Task requirements: Please report, as a bare number, how many lines below include the string "computer".

Exercise material:
————————

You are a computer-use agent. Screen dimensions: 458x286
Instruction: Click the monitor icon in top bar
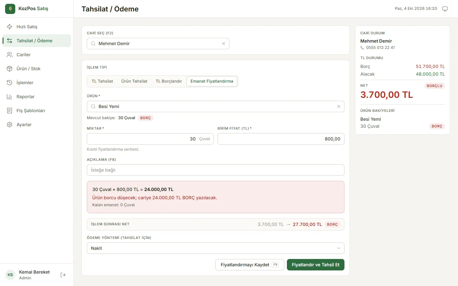(445, 9)
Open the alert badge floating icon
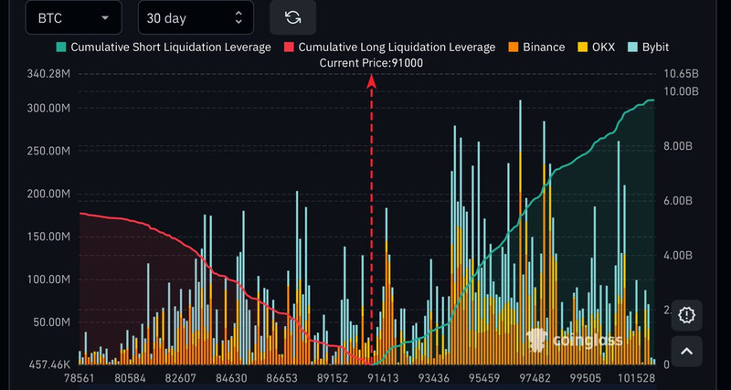The height and width of the screenshot is (390, 731). [x=687, y=313]
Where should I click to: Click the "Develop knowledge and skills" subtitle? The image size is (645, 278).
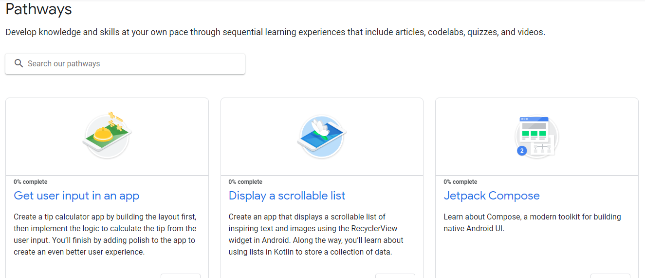click(275, 33)
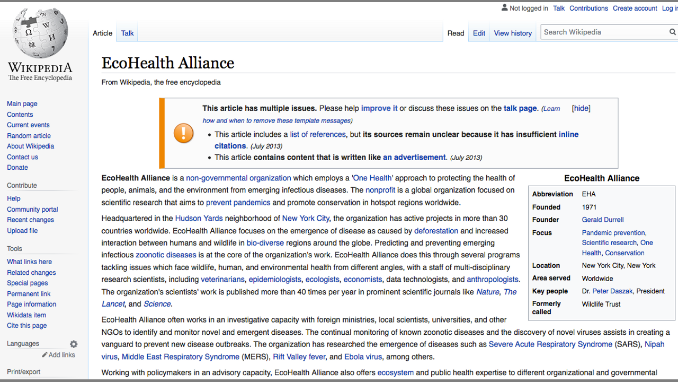Open language settings gear icon

click(x=74, y=344)
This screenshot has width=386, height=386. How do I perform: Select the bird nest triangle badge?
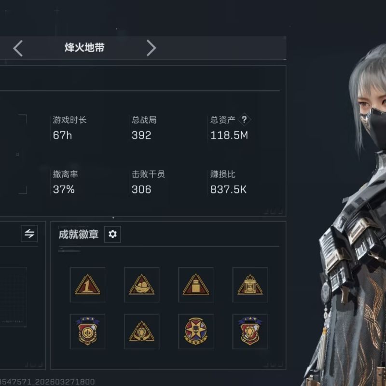coord(142,285)
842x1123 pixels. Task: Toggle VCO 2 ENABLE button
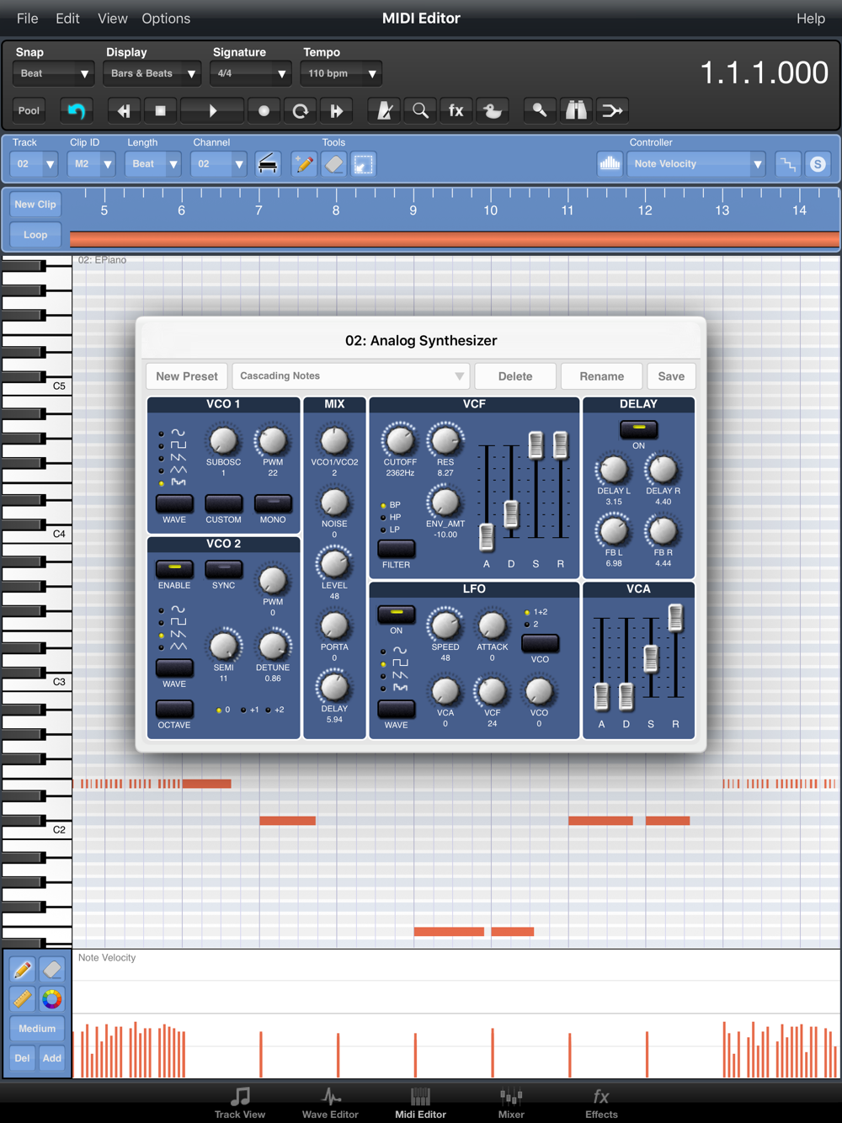pos(174,569)
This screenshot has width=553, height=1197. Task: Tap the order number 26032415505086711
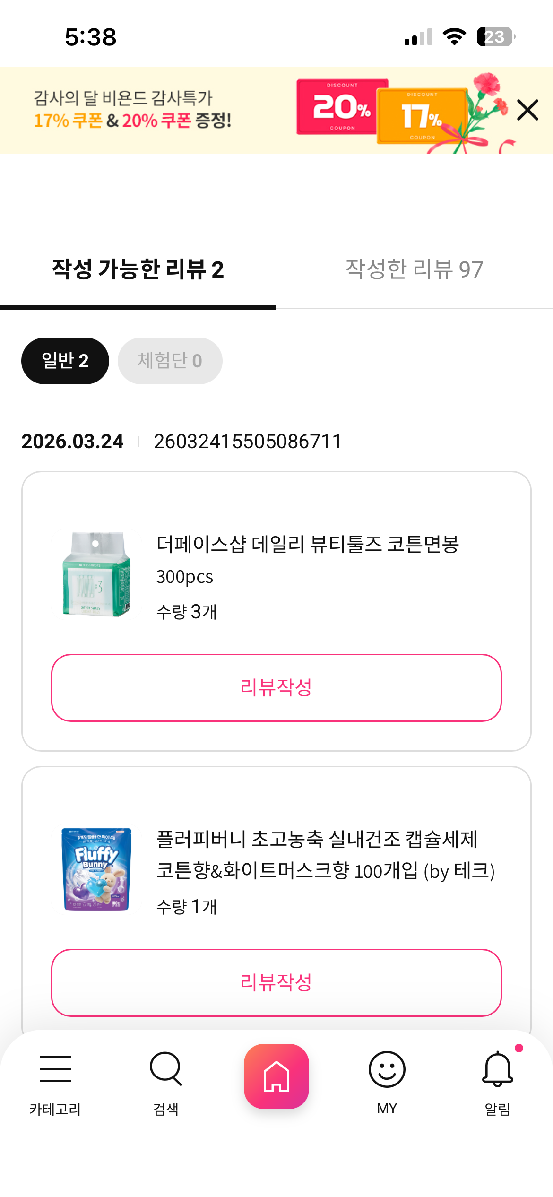[x=247, y=442]
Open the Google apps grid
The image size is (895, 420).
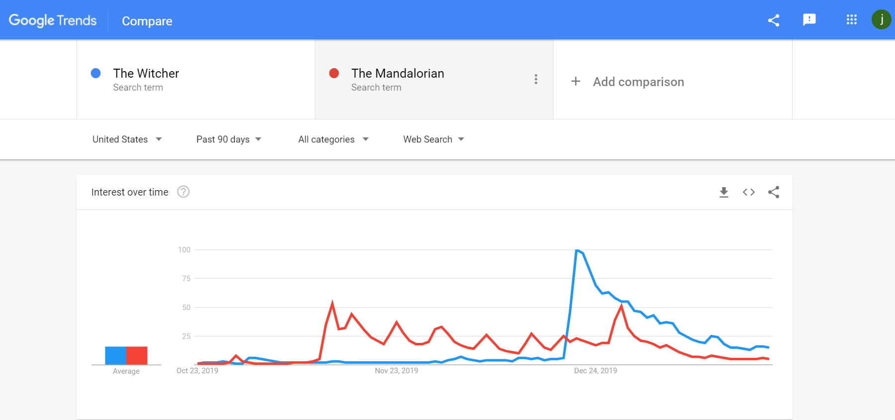click(852, 19)
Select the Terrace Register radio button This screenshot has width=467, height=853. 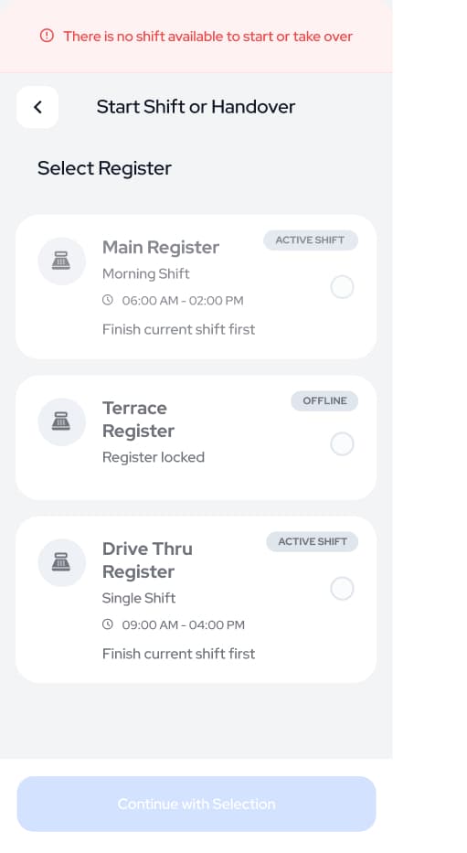pos(342,444)
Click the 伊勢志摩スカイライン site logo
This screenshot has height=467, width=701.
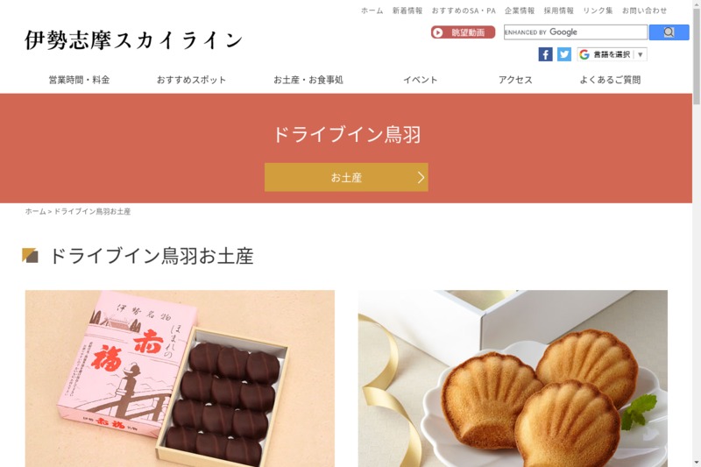pos(134,40)
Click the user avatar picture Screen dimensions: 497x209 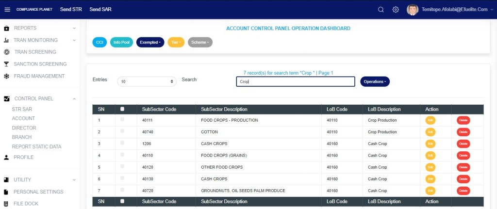413,10
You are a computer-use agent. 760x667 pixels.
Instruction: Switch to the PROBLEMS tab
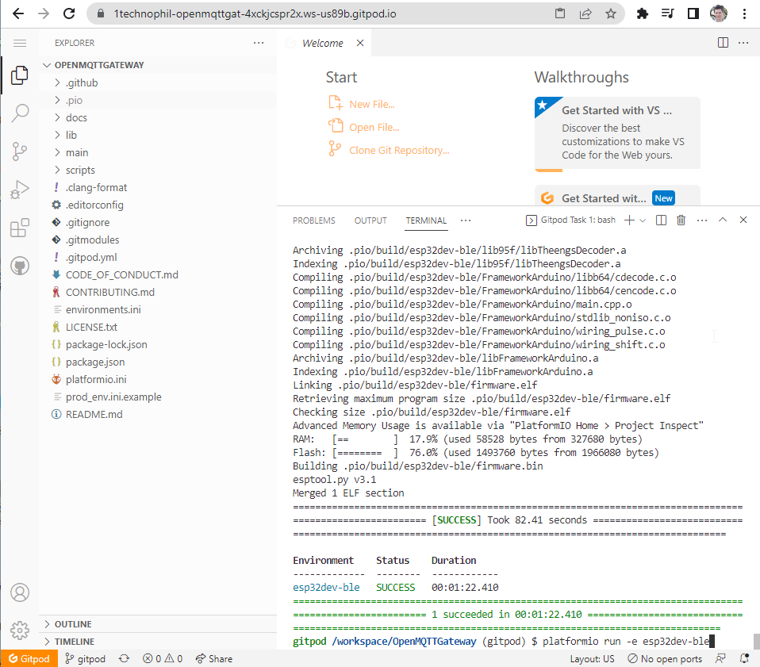pos(313,220)

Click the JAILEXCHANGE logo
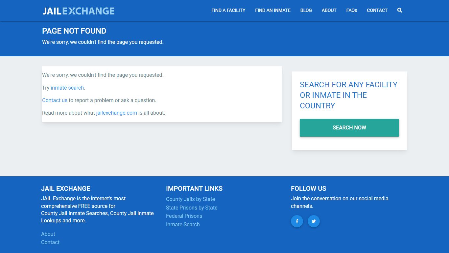[78, 11]
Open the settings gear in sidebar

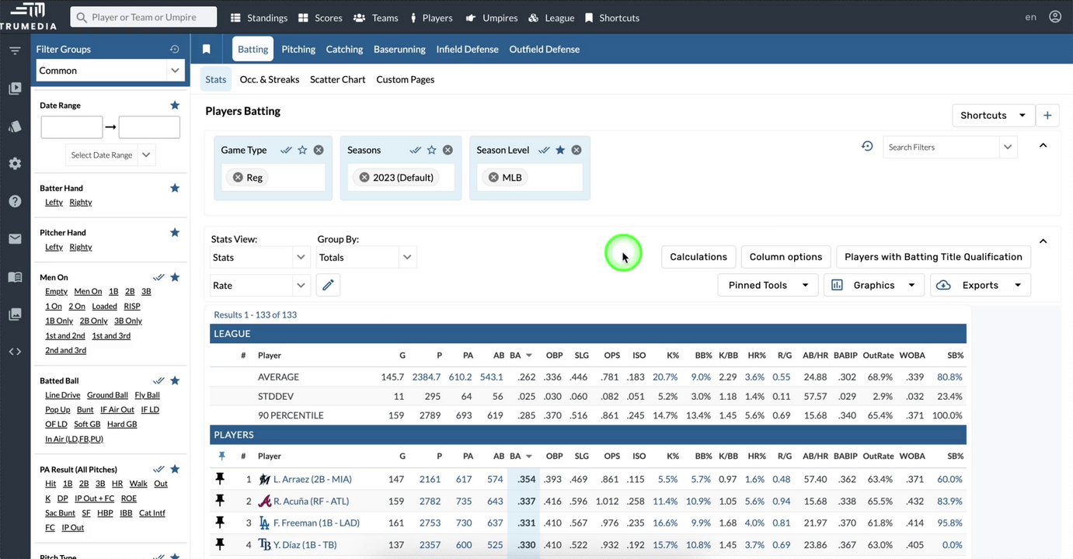(15, 164)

————————

Written solution: 2